04/08/2010 00:00 AST

Saudi Arabia's Rabigh Refining and Petrochemical Co (PetroRabigh) experienced a technical difficulty that halted production, meaning the leading oil exporter needs to import around five cargoes of gasoline, traders said.

No one from PetroRabigh was immediately available to comment.

PetroRabigh, an export-oriented joint venture between state oil giant Saudi Aramco and Japan's Sumitomo Chemical, has the capacity to produce up to 60,000 barrels per day (bpd) of high octane gasoline converted from fuel oil.

"There was a technical problem at PetroRabigh which caused production to be halted two days ago and the unit is under maintenance which can take up to two weeks," said a Gulf-based trader, adding the kingdom was looking to import around five cargoes this month.

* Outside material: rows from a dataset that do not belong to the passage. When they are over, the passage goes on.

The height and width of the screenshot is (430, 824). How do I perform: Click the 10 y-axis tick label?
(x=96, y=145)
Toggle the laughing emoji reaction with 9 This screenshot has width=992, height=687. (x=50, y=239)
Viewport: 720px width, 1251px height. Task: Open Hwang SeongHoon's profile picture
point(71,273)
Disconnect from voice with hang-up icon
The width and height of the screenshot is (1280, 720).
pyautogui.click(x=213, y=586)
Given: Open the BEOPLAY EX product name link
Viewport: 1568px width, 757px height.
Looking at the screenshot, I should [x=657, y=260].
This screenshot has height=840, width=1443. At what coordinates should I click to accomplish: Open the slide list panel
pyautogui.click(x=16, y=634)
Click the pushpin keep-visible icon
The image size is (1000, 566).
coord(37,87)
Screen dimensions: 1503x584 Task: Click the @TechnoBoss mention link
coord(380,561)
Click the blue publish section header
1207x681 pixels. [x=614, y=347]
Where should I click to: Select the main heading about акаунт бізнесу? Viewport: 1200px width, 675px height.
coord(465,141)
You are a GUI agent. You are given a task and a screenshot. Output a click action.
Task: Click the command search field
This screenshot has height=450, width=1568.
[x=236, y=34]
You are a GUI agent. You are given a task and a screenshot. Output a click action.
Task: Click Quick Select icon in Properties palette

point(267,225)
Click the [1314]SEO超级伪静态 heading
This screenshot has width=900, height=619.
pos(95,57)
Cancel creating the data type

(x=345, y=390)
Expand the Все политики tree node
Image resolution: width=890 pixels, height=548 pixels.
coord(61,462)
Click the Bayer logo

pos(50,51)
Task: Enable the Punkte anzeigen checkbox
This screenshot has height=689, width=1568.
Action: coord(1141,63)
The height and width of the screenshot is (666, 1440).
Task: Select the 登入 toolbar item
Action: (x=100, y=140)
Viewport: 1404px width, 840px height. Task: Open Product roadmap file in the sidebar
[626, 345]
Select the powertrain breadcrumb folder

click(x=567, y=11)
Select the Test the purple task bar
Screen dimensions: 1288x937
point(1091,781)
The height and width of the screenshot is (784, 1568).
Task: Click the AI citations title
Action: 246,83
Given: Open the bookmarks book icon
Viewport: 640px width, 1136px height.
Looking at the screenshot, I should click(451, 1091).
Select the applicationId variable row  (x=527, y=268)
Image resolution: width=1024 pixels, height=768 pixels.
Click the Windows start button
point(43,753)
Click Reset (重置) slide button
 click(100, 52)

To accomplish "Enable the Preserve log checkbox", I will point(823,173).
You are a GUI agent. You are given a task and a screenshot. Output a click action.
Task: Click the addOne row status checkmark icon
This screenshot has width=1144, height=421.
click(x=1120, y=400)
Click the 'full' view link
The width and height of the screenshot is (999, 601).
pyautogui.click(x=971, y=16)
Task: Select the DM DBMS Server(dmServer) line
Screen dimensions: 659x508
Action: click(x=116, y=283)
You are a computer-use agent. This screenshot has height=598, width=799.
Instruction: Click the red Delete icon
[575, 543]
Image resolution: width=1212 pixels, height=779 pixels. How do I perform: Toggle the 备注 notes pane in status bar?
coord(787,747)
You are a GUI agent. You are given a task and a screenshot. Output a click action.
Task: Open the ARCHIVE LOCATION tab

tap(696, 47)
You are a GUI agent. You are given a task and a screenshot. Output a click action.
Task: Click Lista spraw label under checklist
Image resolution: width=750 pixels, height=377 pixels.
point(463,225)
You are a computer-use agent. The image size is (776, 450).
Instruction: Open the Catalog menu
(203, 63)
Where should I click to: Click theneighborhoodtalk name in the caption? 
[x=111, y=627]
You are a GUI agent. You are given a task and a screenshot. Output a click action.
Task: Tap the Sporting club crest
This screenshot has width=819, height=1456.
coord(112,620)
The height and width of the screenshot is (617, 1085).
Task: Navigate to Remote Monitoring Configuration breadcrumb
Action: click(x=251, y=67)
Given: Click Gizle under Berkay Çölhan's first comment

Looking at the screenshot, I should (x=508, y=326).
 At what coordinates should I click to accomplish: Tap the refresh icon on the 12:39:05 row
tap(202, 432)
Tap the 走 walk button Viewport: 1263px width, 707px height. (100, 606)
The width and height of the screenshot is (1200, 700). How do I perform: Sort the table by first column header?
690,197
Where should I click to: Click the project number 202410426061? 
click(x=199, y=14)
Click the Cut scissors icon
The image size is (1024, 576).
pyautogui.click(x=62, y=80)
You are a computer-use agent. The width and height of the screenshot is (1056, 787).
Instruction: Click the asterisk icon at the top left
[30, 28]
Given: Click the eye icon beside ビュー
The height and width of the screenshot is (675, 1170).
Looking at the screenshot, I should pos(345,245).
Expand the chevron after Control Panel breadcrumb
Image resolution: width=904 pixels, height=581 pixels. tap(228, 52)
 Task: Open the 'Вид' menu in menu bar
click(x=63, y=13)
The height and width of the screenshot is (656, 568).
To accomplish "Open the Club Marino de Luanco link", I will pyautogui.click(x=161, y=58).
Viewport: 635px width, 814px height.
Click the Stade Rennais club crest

The world's top oil exporter, Saudi Arabia, typically imports between 60,000 bpd to 70,000 bpd of gasoline monthly, traders said.

"Saudi will need to import because of this shortage, and that would help reduce the oversupply we are seeing in the market which is keeping prices down," said another Dubai-based trader. Both traders asked not to be named.

Gasoline markets have struggled against oversupply this summer as cargoes initially destined for Iran were diverted following new rounds of sanctions imposed by the United States and the European Union.